Google's AlphaZero Masters Chess Within Hours

Google's AlphaZero, a computer algorithm running on Google's AI-specific Tensorflow processing units, has managed to learn, master and then dominate the game of chess in just four hours.

Google's DeepMind AI offspring, AlphaZero, took four hours to teach itself how to play chess and then proceeded to demolish the best, highest rated chess computer, Stockfish. After 100 games, AlphaZero racked up 28 wins and zero losses.

Chess can be incredibly complex, with possible position totals that exceed 10100 possibilities.

Google's algorithm used self-play reinforcement learning, starting at a chess rating of ten and took 700,000 iterative training steps over four hours before taking on Stockfish. During its training phase, the algorithm had no access to opening books or endgame tables. It simply played a large number of iterative games against itself.

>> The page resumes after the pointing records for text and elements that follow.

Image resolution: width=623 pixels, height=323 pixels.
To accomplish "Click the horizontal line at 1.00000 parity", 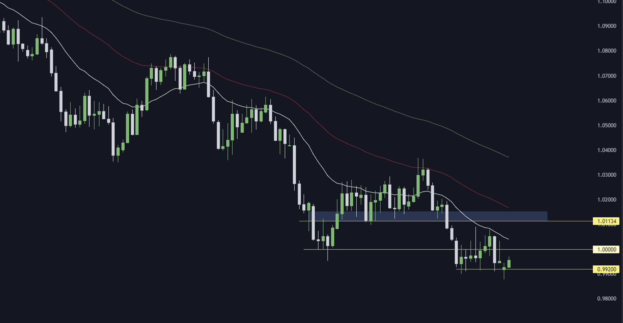I will click(x=448, y=249).
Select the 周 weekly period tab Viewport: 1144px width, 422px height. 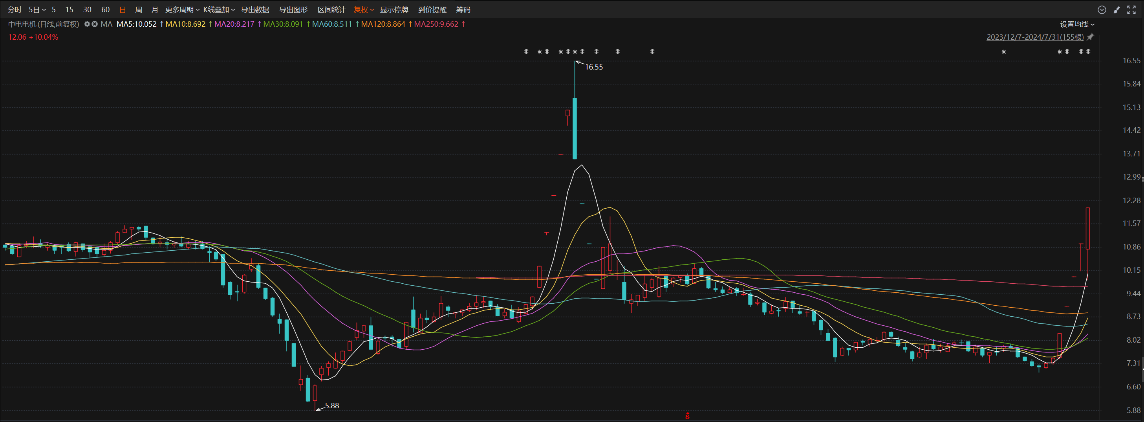point(139,10)
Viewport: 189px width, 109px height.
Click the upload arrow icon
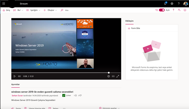pyautogui.click(x=173, y=10)
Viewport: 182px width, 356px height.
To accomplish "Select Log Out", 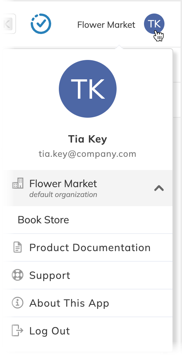I will pos(88,331).
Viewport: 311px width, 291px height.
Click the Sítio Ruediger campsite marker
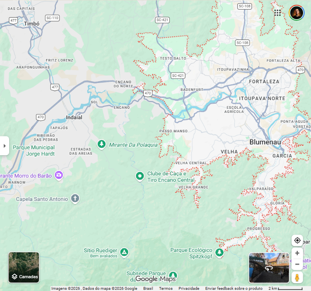pyautogui.click(x=124, y=252)
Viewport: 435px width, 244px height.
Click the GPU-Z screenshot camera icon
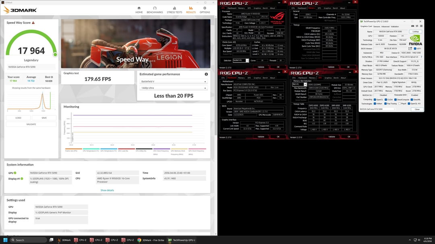click(412, 26)
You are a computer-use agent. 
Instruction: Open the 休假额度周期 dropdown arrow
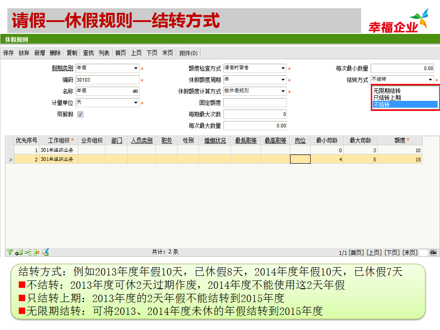(x=283, y=80)
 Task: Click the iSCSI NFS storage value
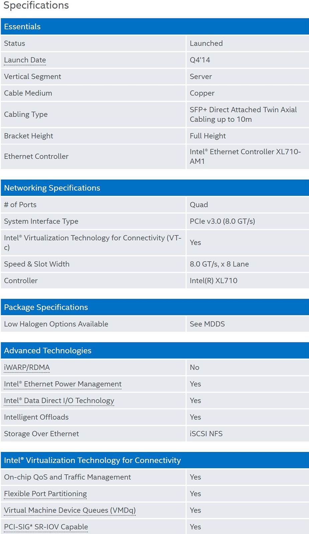206,434
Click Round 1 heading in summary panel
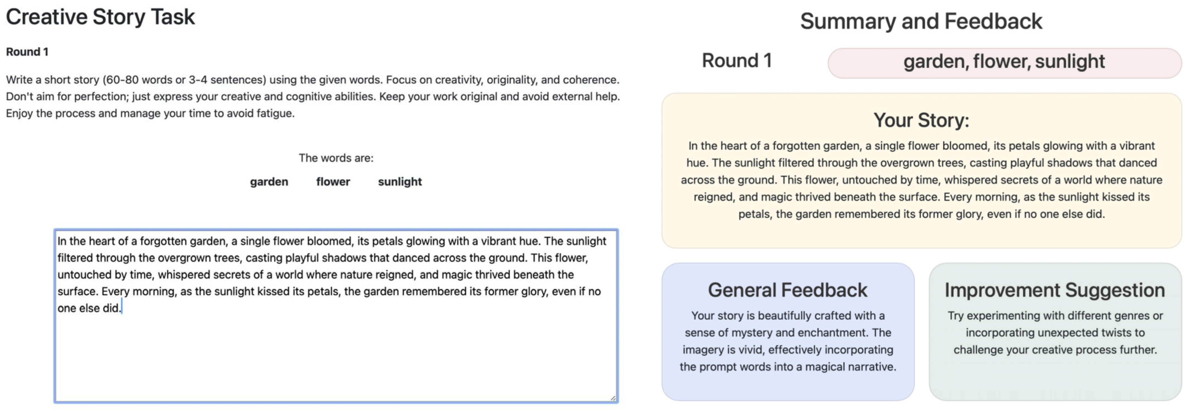This screenshot has height=410, width=1187. coord(736,61)
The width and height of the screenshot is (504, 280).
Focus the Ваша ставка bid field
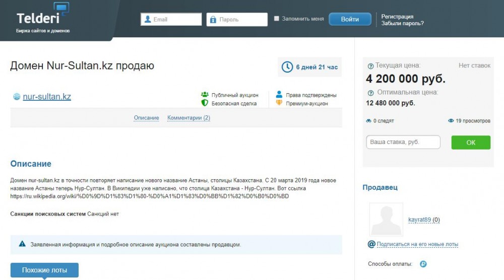403,143
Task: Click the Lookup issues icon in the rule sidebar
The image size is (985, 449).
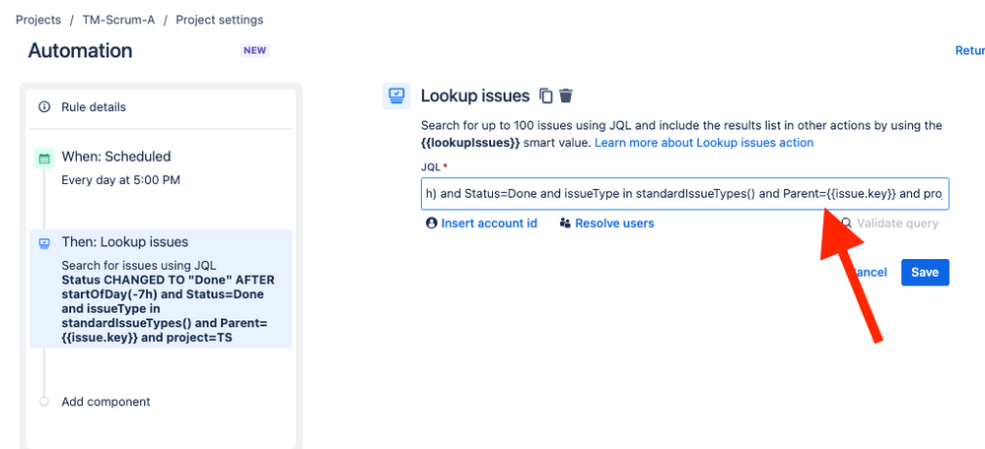Action: 44,243
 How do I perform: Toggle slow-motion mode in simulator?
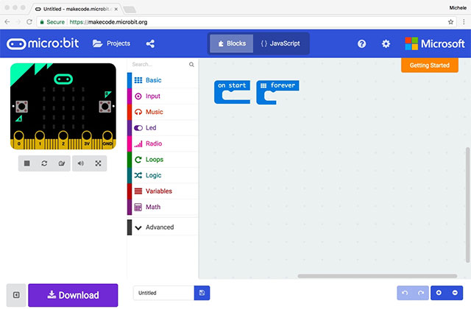tap(62, 163)
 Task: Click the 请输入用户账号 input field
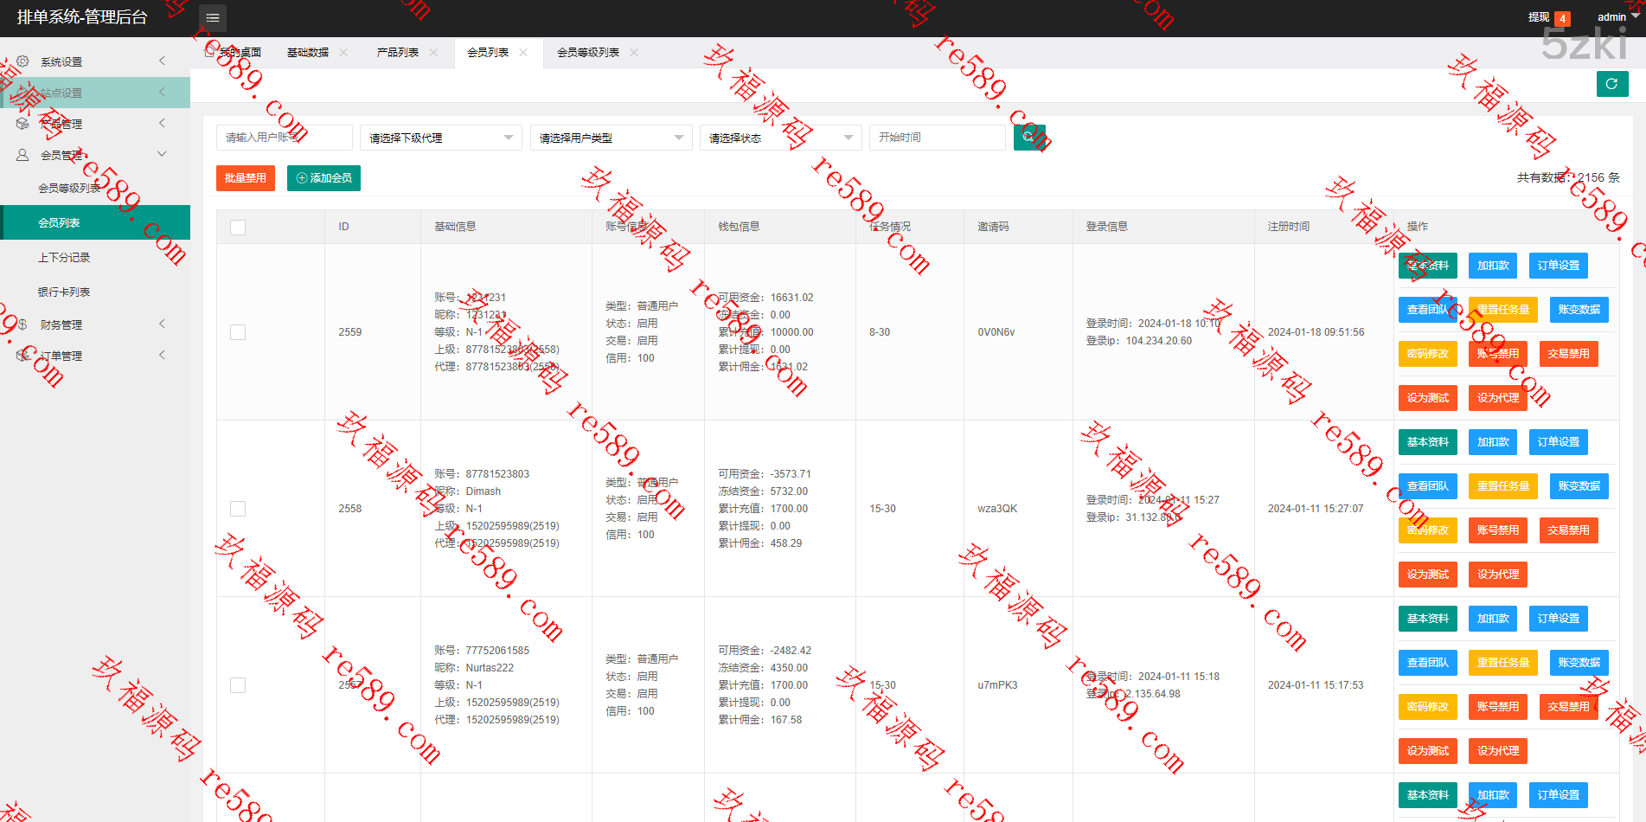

This training session ran on 5,000 first-generation Google Tensorflow Processing Units (TPUs) to generate the self-played games. It also used 64 second-generation TPUs to train the neural networks for those games. During the match, AlphaZero ran on a single machine with four TPUs. Stockfish ran on a single machine with 64 threads and a hash size of 1GB.

During a multiple-game tournament, both algorithms were given one minute per move. During play, Stockfish searched 70 million positions per second, while AlphaZero searched only 80,000 in the same time period.

The full result of the 100 game match gave AlphaZero 28 wins and zero losses, but 72 draws. Of those 28 wins, 25 came as white and only three as black.

We should notice here that AlphaZero made up its own opening book, meaning Stockfish could not make use of its considerable opening preparation.

Google estimates that each TPU is capable of delivering up to 225,000 predictions per second. A regular old CPU can muster just over 5,000.